The proposed architecture illustrates a significant area reduction by an average of 20.38% and speed improvement by an average of 32.73% over VRMUX [11] during FPGA implementation. It also demonstrates an adequate area reduction by an average of 16.05% and speed improvement by an average of 1.77% over Reconfigurable FSMIM-S architecture [6] during FPGA implementation. When these results are compared with CRMUX [11], a speed improvement by an average of 11.06% is obtained. The proposed architecture requires an average of 58.38% more LUTs as compared with CRMUX [11] during FPGA implementation. It is the only trade-off for the proposed design.

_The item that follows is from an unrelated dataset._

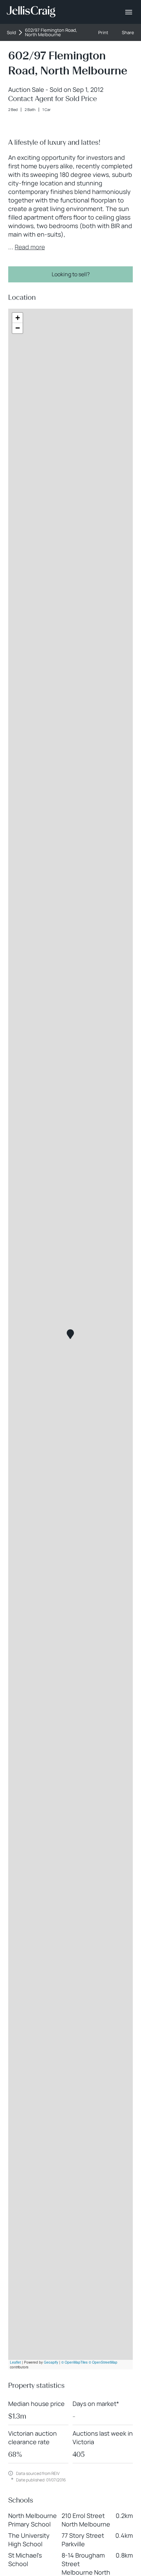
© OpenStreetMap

Further, the proposed architecture will be investigated to develop an efficient architecture for multistage signal processing [1, 2] and circuit testing [5] based applications.
Conflicts of Interest
The authors declare that they have no conflicts of interest.
Acknowledgments
The datasets generated during and/or analyzed during the current study are available in [6] repository [DOI: 10.1155/2018/6831901]. This work is conducted in the Department of ECE, SRM Institute of Science and Technology, Kattankulathur-603203, Chennai, India.
Open Research
Data Availability
The data used to support the findings of this study are available from the corresponding author upon request.